Fibrinogen deficiency

Fibrinogen deficiency, also known as factor I deficiency, is a rare inherited bleeding disorder related to fibrinogen function in the coagulation cascade. It is typically subclassified into four distinct fibrinogen disorders: afibrinogenemia, hypofibrinogenemia, dysfibrinogenemia, and hypodysfibrinogenemia.

Congenital afibrinogenemia is defined as a lack of fibrinogen in the blood, clinically <20 mg/deciliter of plasma. The frequency of this disorder is estimated at between 0.5 and 2 per million. Within the United States, afibrinogenemia accounts for 24% of all inherited abnormalities of fibrinogen, while hypofibrinogenemia and dysfibrinogenemia account for 38% each.
Congenital hypofibrinogenemia is defined as a partial deficiency of fibrinogen, clinically 20–80/deciliter of plasma. Estimated frequency varies from <0.5 to 3 per million.
Dysfibrinogenemia may be congenital or acquired, and is defined as malfunctioning or non-functioning fibrinogen in the blood, albeit at normal concentrations: 200–400 mg/deciliter of plasma. The congenital disorder is estimated to a frequency varying between 1 and 3 per million.
Congenital hypodysfibrinogenemia is an extremely rare, partial deficiency of fibrinogen that is also malfunctioning.

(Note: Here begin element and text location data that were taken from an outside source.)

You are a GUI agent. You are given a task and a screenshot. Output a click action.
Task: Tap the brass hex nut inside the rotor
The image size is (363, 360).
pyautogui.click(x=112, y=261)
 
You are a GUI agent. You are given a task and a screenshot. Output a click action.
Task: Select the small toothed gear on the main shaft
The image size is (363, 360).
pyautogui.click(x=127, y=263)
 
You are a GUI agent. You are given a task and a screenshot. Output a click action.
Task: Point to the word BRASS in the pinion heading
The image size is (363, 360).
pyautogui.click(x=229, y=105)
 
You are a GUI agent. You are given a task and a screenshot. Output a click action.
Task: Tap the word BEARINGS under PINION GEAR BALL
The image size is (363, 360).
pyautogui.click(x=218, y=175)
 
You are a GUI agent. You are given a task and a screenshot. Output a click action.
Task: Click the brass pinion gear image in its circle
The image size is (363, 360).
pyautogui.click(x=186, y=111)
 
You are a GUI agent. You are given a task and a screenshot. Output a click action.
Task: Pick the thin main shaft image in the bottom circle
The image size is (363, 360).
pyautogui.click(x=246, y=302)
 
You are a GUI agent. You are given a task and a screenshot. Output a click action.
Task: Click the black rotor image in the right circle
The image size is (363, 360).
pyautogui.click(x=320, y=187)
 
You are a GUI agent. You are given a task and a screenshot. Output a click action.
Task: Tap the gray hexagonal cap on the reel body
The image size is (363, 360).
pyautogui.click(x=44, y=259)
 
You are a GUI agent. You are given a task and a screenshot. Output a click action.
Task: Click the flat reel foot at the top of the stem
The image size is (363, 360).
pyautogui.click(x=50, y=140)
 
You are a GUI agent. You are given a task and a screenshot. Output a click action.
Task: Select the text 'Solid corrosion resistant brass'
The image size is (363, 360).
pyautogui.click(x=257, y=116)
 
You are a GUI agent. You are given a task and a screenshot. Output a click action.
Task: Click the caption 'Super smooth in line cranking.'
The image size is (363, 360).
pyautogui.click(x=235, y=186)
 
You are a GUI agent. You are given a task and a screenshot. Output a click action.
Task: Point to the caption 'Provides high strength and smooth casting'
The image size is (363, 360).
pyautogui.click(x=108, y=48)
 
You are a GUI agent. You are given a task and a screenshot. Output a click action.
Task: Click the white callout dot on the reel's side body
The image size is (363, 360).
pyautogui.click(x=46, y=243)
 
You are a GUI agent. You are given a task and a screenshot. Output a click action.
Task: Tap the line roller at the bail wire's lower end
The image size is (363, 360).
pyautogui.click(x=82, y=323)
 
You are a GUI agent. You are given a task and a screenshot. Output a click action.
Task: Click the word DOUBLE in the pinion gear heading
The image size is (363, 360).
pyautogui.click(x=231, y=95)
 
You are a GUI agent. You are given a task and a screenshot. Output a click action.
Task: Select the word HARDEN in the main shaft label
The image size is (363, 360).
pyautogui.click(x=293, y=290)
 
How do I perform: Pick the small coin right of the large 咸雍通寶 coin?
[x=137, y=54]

Clinically, these disorders are generally associated with an increased diathesis, i.e. propensity, to develop spontaneous bleeding episodes and excessive bleeding after even minor tissue injuries and surgeries; however, individuals with any of these disorders may also exhibit a propensity to pathological thrombosis episodes.
Treatment of these disorders generally involves specialized centers and the establishment of preventive measures designed based on each individuals personal and family histories of the frequency and severity of previous bleeding and thrombosis episodes, and, in a select few cases, the predicted propensity of the genetic mutations which underlie their disorders to cause bleeding and thrombosis.

Signs and symptoms

Afibrinogenemia is typically the most severe of the three disorders. Common symptoms include bleeding of the umbilical cord at birth, traumatic and surgical bleeding, GI tract, oral and mucosal bleeding, spontaneous splenic rupture, and rarely intracranial hemorrhage and articular bleeding.
Symptoms of hypofibrinogenemia varies from mild to severe, but can include bleeding of the GI tract, oral and mucosal bleeding, and very rarely intracranial bleeding. More commonly it presents during traumatic bleeding or surgical procedures. Most cases of dysfibrinogenemia are asymptomatic, but 28% exhibit hemorrhaging similar to that described above while 20% exhibit thrombosis.

Causes

The disorders associated with Factor I deficiency are generally inherited, although certain liver diseases can also affect fibrinogen levels and function. Afibrinogenemia is a recessive inherited disorder, where both parents must be carriers. Hypofibrinogenemia and dysfibrinogenemia can be dominant or recessive. The origin of the disorders is traced back to three possible genes: FGA, FGB, or FGG. Because all three are involved in forming the hexameric glycoprotein fibrinogen, mutations in any one of the three genes can cause the deficiency.

Treatment

The most common type of treatment is cryoprecipitate a fibrinogen concentrate used in a drip to increase fibrinogen levels to normal during surgical procedures or after trauma. RiaSTAP, a factor I concentrate, was approved by the U.S. FDA in 2009 for use when the fibrinogen level was below 50 mg/deciliter of plasma. Recently, antifibrinolytics have also been used to inhibit fibrinolysis. In the case of dysfibrinogenemia that manifests by thrombosis, anticoagulants can be used. Due to the inhibited clotting ability associated with a- and hypofibrinogenemia, anticoagulants including aspirin are advised against.